When Harper faced live pitching, as he did last weekend in Houston against minor leaguers Victor Vargas and Tyler McKay, Buchheit was there. When he slides feet-first or does infield drills, Buchheit is watching. When Harper began playing catch last week, Buchheit was by his side.
“He’s done such a great job for me,” Harper said. “When he needs to reel me back in, he does, and then he’ll be like, ‘OK, you feel good? Let’s keep going.’ It’s been a good give-and-take with me and him, like a good cop/bad cop kind of thing.”
Boras has surely been monitoring Harper, too. And Neal ElAttrache, the prominent orthopedic surgeon who operated on Harper and cleared his return, has undoubtedly been in contact with the Phillies’ medical and training staffs.
But Harper’s return will be hastened by skipping one notable step: a minor league assignment.

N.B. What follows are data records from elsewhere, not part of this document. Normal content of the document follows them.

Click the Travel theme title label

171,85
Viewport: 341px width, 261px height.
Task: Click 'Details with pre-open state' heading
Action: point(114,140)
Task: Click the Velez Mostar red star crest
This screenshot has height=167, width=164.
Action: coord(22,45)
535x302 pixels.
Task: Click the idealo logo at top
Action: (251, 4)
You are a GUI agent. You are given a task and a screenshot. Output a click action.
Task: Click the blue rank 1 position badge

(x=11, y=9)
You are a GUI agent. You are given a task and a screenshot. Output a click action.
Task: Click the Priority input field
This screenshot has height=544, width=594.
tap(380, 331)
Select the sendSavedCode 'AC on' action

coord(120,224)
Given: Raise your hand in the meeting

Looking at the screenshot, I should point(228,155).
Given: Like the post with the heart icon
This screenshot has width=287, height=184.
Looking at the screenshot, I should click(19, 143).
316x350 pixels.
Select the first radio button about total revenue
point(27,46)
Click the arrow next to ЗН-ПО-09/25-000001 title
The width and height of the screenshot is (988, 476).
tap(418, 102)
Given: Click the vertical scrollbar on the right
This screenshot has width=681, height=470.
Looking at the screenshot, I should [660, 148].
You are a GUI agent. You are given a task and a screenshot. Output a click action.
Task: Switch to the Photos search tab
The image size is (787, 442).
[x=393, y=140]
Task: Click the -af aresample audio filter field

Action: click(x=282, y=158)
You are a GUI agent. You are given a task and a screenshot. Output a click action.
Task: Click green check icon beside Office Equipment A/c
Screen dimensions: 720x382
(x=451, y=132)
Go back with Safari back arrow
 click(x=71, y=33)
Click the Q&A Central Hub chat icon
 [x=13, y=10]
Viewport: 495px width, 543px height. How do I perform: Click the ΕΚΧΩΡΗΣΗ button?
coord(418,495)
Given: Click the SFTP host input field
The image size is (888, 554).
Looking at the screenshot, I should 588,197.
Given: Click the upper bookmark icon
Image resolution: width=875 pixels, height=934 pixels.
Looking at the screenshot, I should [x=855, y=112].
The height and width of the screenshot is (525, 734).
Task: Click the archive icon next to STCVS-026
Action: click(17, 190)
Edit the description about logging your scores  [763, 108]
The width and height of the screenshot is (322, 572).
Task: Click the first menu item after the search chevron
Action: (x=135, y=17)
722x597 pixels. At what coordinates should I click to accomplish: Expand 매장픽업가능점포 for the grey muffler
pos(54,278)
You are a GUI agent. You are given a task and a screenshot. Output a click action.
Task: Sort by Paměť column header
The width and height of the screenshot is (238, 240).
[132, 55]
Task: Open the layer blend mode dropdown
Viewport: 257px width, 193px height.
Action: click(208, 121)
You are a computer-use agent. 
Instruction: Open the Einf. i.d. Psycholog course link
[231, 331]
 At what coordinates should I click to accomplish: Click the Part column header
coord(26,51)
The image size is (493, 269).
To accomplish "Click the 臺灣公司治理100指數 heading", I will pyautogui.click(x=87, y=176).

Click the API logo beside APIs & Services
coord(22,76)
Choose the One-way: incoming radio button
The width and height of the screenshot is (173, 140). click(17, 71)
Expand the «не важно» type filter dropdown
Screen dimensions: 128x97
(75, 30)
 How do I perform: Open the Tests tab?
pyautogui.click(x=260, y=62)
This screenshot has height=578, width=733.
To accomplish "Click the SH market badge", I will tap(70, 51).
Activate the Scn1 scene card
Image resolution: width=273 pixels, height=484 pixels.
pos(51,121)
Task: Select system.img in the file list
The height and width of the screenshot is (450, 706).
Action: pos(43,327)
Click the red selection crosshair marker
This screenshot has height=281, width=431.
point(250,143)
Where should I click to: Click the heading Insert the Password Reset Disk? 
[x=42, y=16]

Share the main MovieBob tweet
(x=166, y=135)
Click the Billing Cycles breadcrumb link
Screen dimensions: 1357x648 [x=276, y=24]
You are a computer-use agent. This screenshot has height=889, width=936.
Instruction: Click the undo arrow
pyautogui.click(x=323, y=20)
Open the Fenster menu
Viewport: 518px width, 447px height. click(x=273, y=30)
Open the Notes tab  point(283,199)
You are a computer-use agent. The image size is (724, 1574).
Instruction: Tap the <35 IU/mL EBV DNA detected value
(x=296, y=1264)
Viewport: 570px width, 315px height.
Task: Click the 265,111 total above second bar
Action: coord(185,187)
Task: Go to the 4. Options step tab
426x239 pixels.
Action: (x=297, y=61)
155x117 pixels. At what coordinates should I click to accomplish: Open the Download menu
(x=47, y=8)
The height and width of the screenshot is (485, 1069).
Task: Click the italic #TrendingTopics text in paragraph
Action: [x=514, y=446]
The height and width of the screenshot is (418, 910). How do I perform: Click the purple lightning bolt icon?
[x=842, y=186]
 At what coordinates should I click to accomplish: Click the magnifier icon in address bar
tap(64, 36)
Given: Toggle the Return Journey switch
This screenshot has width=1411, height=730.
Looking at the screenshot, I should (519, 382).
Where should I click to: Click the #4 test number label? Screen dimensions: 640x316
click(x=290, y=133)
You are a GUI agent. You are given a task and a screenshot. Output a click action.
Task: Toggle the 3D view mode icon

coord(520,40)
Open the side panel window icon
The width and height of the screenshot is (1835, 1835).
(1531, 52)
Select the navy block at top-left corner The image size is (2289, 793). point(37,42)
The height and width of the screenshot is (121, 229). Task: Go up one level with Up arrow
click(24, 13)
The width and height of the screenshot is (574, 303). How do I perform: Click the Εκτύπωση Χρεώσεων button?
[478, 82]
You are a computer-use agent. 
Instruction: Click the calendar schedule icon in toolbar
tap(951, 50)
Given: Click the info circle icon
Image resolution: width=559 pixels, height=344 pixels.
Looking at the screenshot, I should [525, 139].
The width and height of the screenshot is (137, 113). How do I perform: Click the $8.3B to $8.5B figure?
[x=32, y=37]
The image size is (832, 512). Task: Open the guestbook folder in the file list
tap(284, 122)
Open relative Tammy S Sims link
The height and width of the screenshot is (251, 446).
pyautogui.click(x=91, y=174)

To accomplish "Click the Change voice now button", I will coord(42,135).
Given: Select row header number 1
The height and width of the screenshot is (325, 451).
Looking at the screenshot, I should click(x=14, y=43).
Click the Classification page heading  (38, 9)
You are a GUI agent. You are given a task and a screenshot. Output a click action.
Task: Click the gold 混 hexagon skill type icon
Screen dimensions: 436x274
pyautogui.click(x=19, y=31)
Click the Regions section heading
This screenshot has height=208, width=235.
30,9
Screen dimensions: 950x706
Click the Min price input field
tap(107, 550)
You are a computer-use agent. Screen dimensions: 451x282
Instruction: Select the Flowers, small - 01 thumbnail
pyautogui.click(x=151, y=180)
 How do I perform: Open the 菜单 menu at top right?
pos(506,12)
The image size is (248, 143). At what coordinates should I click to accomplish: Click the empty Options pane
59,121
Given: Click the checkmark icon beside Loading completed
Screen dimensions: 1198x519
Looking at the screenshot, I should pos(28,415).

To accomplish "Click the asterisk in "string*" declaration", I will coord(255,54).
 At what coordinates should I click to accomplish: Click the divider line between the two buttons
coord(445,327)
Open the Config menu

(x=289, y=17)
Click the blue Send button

Last year, Harper crushed triple-A pitching for two games (5-for-8, two doubles, two homers) as he worked his way back from a broken left thumb. He saw mostly fastballs and changeups, though, and it took several weeks for him to regain his timing against curveballs and sliders.
Team officials are in agreement that Harper can get just as much out of facing pitchers in a controlled environment — and from a new robotic pitching projection machine that simulates actual major league pitchers.
”Is there an advantage to him going down to triple A or double A and playing? I don’t know,” hitting coach Kevin Long said. “I know when spring training starts, what do you do? You play. I’ve seen him in spring training in his first at-bat hit a homer. With Bryce, I think he knows himself, I think he knows his body, I think he knows what he’s up against. As far as I’m concerned, as soon as he says he’s ready, I think he is.”
Indeed, that — and ElAttrache’s blessing — is a suitable standard for the Phillies.
Ready or not, their biggest star is about to return.